The month-plus that followed was ad odd time. I've said before that it was like living a double life. Out in public, I had to act completely normal, as if nothing was different. We didn't want to tell people until the first trimester was over (knowing how common miscarriages are early on), so I had to work and interact with people like it was any other day. But on the inside and when I was at home, pretty much everything revolved around being pregnant. I think the fact that I felt like crap for a good month or so was the hardest part. How do you hide the fact that you're exhausted and nauseous (though I never got sick...thank goodness!) all the time for weeks? It was especially hard on Thanksgiving. I was feeling horrible at that time, but fortunately that day I had a slight reprieve and managed to stay functional in the presence of our families. I ate like a pig, which was fun until the slow digestion I suffered from early on made it impossible to get a good night's sleep. But throughout that first trimester, fear was still a huge issue, and it was a good motivator to keep up the charade. The last thing I wanted to do was spill the beans early and then have to go back around and tell everyone bad news.
I felt bad not telling important people in our lives, but I was nervous enough for all of them put together, so it seemed easier to wait. Our trip to Florida in mid-December definitely made things that much more difficult. It swallowed up any time we would have had to go to Buffalo and tell family in person, and having to make excuses for why I didn't ride Space Mountain wasn't much fun either. I was nervous about flying, riding any rides, having a miscarriage while we were there, and feeling good enough to enjoy it. And add in that it was Christmas season and there were lots of preparations to be done with one less week to do them, and I'm surprised I even made it on the plane.
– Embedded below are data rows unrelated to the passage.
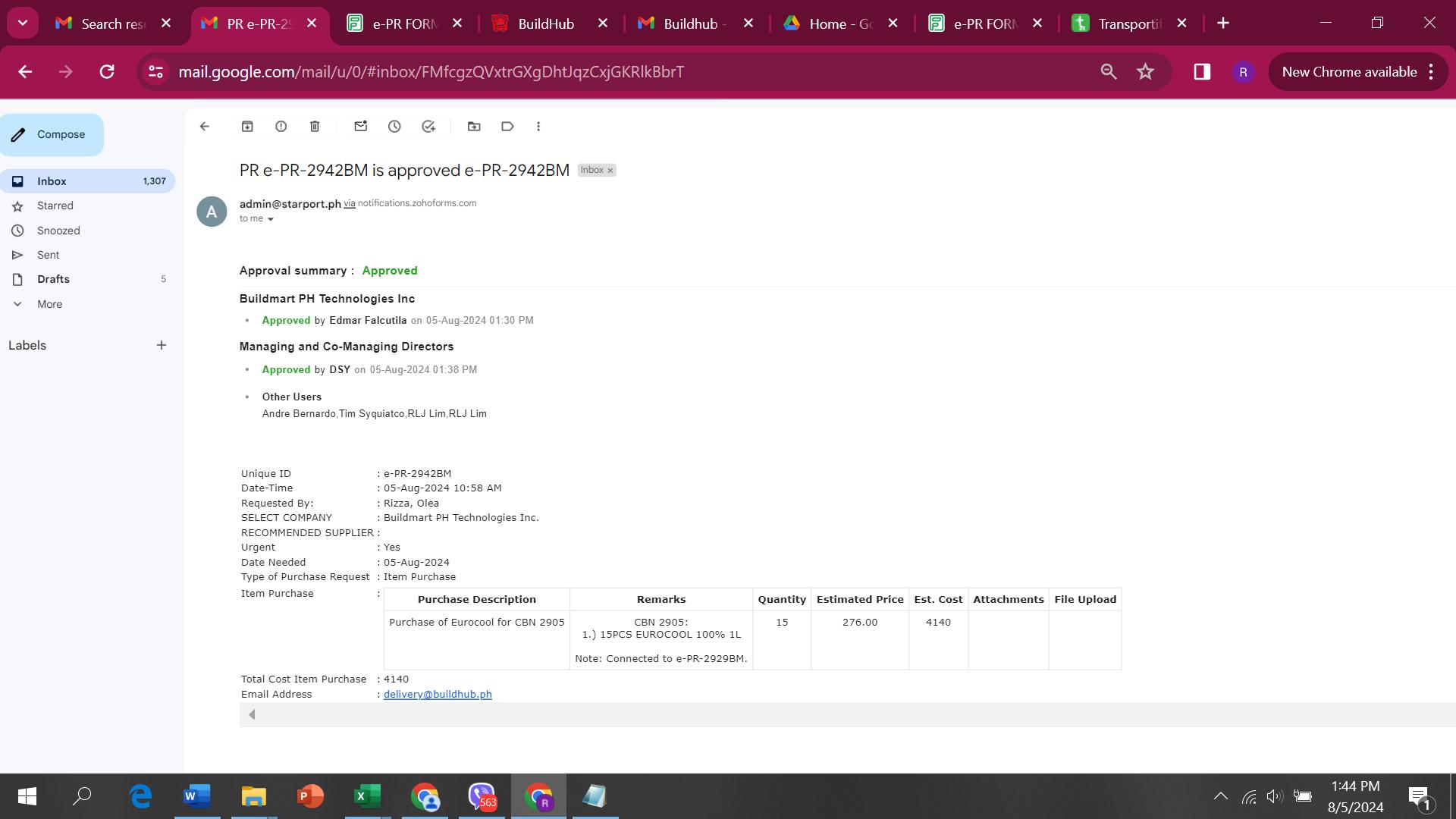Move to folder icon
1456x819 pixels.
tap(474, 127)
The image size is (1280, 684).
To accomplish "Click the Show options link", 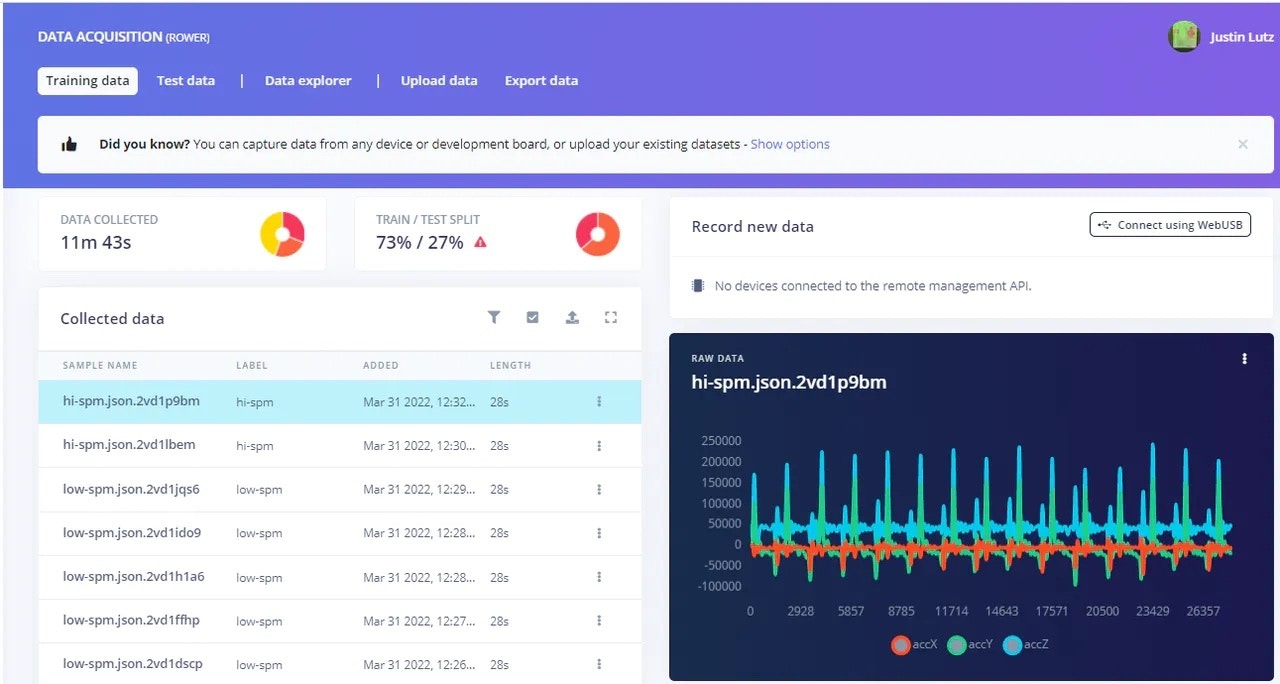I will 790,144.
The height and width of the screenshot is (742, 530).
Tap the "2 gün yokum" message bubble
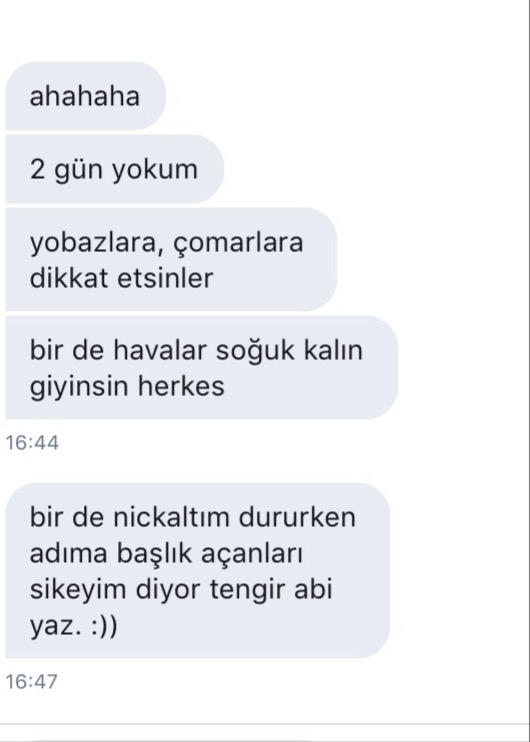tap(115, 169)
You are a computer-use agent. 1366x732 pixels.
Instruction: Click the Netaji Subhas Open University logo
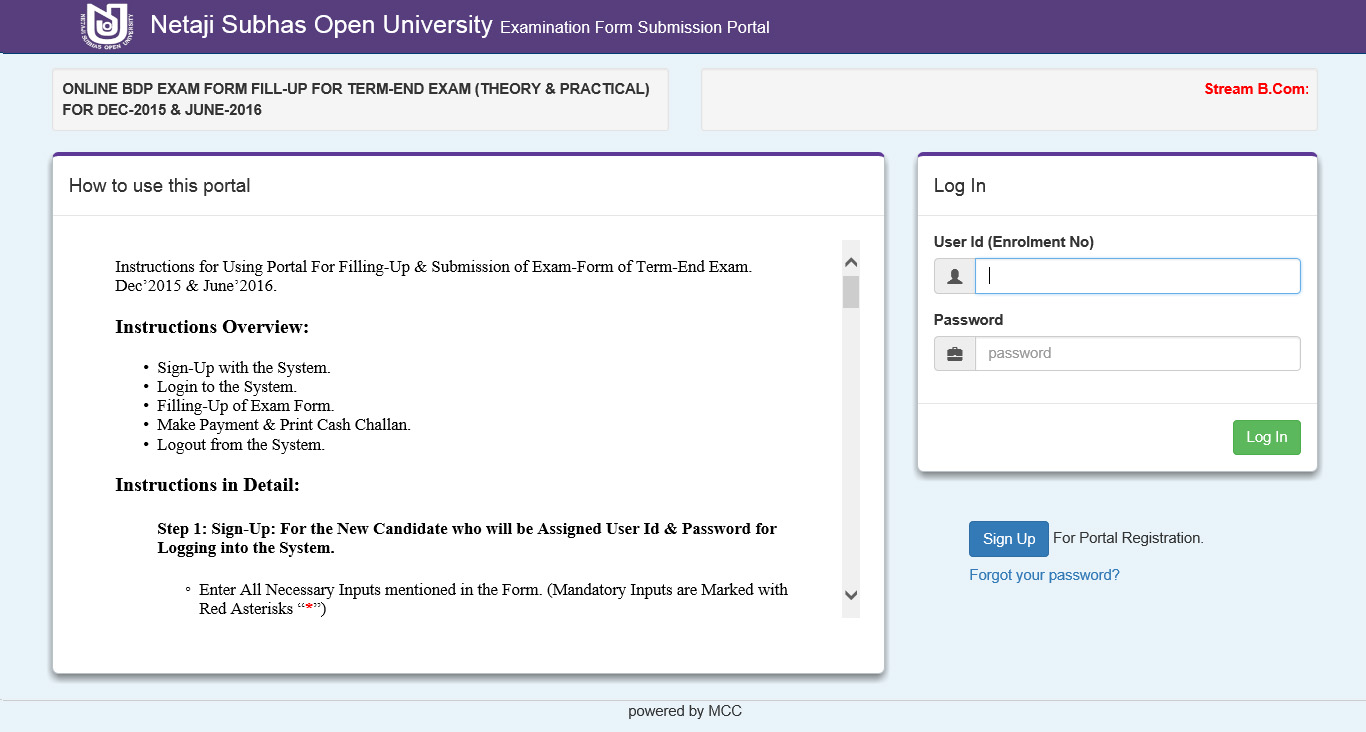coord(106,25)
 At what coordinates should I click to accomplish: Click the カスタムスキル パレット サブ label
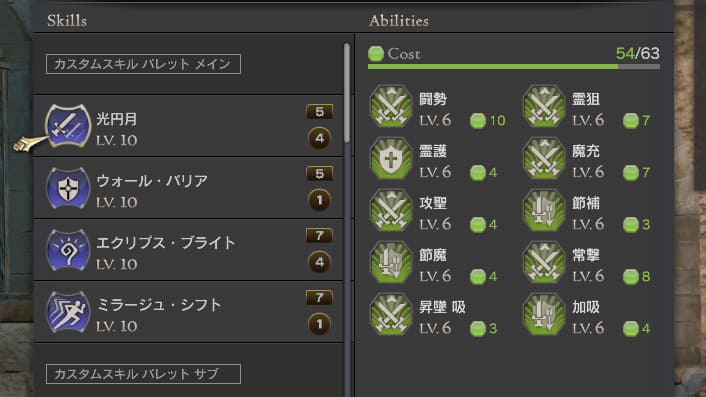click(x=143, y=374)
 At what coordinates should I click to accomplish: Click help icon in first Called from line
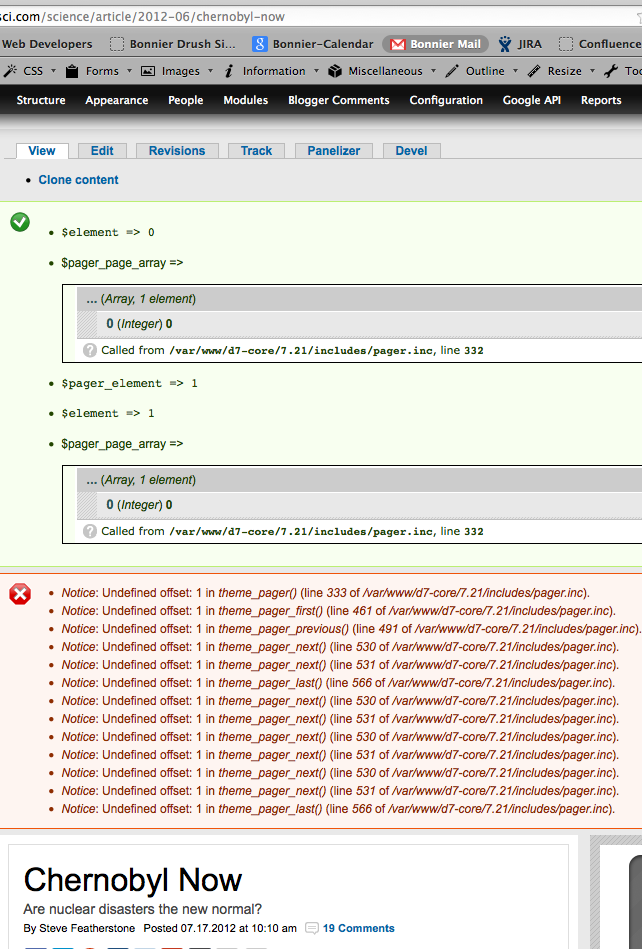click(x=90, y=351)
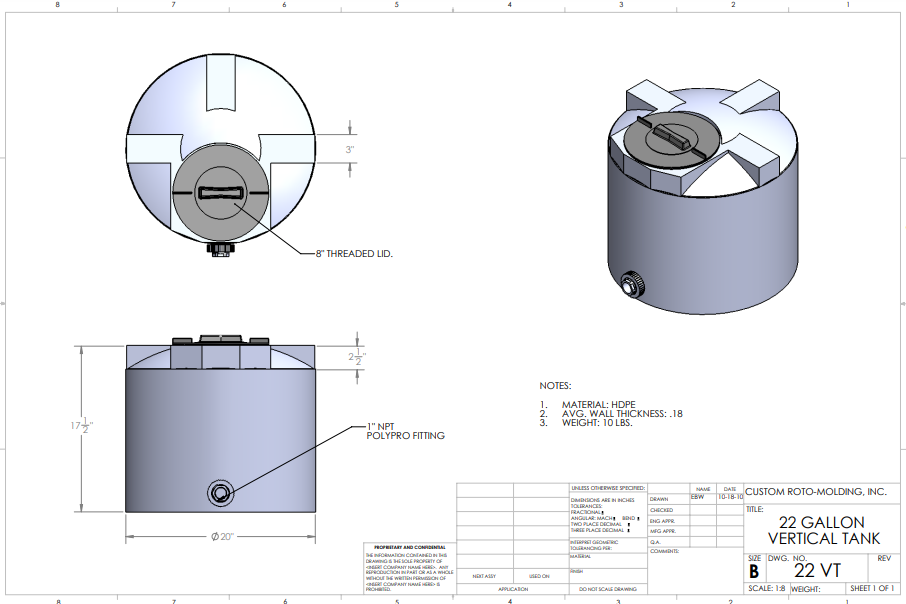Select drawing number 22 VT
This screenshot has width=906, height=604.
click(x=817, y=570)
The trip was fantastic, however. I felt good, we did some Christmas shopping while we were there, and saw all of Disney in the best weather possible. I missed out on my beloved roller coasters, but we still had a lovely time away. The trip back nearly killed me (wind in Orlando, and snow across New York--one canceled flight, two long delays, and a bumpy landing in the wee hours of the morning...not fun), but it was a great last getaway nonetheless. And once we were back, it was just another week or so until we could spill the beans.
I think one of the things that sticks out to me most about pregnancy in general was the simple knowledge that every day my body was doing something important. Even in those early days when I had no visible proof I was pregnant other than a Dollar Tree pregnancy test, I had a purpose each day--to treat my body as well as possible so that it could do its job to grow a baby. I loved that feeling, even if it was a daunting prospect. Even without much help from me, my body did this awesome thing, and you can't help but be amazed when you experience it. I could do nothing but sit on a couch all day, and my body still would have done something amazing that day. And I think that knowledge was extra important early on, when I didn't have a kicking baby or swelling belly to remind me of how special each moment was. It made even the toughest days that much more livable.
This time of year when the leaves are spent and it gets dark early, I'm sometimes taken back to that time three years ago when everything was so uncertain, so exciting, and so...different. Despite all of the unknowns, it was a simpler time when the "thing" we were so unsure about was safely concealed and easier to manage (in theory, anyway). Now that "thing" is living among us, and while we have a physical ability to impact his life, the questions still mount and the control is probably less than we'd like. But it's been an amazing ride these past three years, one I'd never give back for anything. And I look forward to doing it all over again...someday.